Tristeza, dor e inconformismo. Esses são os sentimentos que restaram aos irmãos Elenilson Viera, 43 anos, e Edenilson Nascimento, 36 anos. Na segunda-feira passada, 20, a mãe dos servidores públicos, Raimunda Vieira Nascimento, de 60 anos, morreu após dar entrada no atendimento da Policlínica Cosme e Silva, no bairro Sílvio Botelho, na zona Oeste da capital. Eles acusam o médico da unidade de ter sido negligente no atendimento da vítima.
Conforme Edenilson, a dona de casa deu entrada na unidade por volta de 08h30 daquele dia, passando por todos os procedimentos de triagem.
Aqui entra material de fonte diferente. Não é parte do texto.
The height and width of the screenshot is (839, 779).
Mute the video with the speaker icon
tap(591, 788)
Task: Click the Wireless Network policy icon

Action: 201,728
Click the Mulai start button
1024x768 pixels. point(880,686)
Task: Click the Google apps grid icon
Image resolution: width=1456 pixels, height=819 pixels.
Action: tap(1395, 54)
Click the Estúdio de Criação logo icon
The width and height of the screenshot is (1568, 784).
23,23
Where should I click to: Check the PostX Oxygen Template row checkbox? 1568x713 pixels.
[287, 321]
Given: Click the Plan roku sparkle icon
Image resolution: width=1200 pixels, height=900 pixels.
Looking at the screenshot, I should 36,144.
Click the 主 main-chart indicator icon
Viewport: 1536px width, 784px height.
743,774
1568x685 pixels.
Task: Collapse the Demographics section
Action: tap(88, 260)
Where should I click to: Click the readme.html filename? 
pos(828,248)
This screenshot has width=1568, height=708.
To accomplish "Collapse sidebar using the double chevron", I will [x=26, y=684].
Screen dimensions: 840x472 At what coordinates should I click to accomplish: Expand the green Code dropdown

A paciente estava consciente, no entanto, se queixava de desconforto respiratório, causado por uma asma.
“Foi feito uma triagem rápida e logo em seguida ela foi encaminhada para uma sala onde são feitos os atendimentos de emergência. Chegando lá, uma equipe de aproximadamente quatro pessoas a atenderam, e eles tentavam acerta a veia dela, só que não conseguiam. Eu percebi que a situação era grave e que eles já não tinham noção do que fazer. Nisso, passou em torno de cinco a oito minutos e eles começaram a se desesperar. Eu implorei por Deus que o chamassem o médico e um deles repetiu que já havia solicitado a presença do profissional, que simplesmente ele não aparecia”, relatou.
Vendo que o quadro clínico de sua mãe piorava, o funcionário público contou à FolhaWeb que foi ao encontro do médico, que estava em um dos corredores da unidade. Para a sua surpresa, o mesmo não teria esboçado nenhum tipo de iniciativa a seus apelos.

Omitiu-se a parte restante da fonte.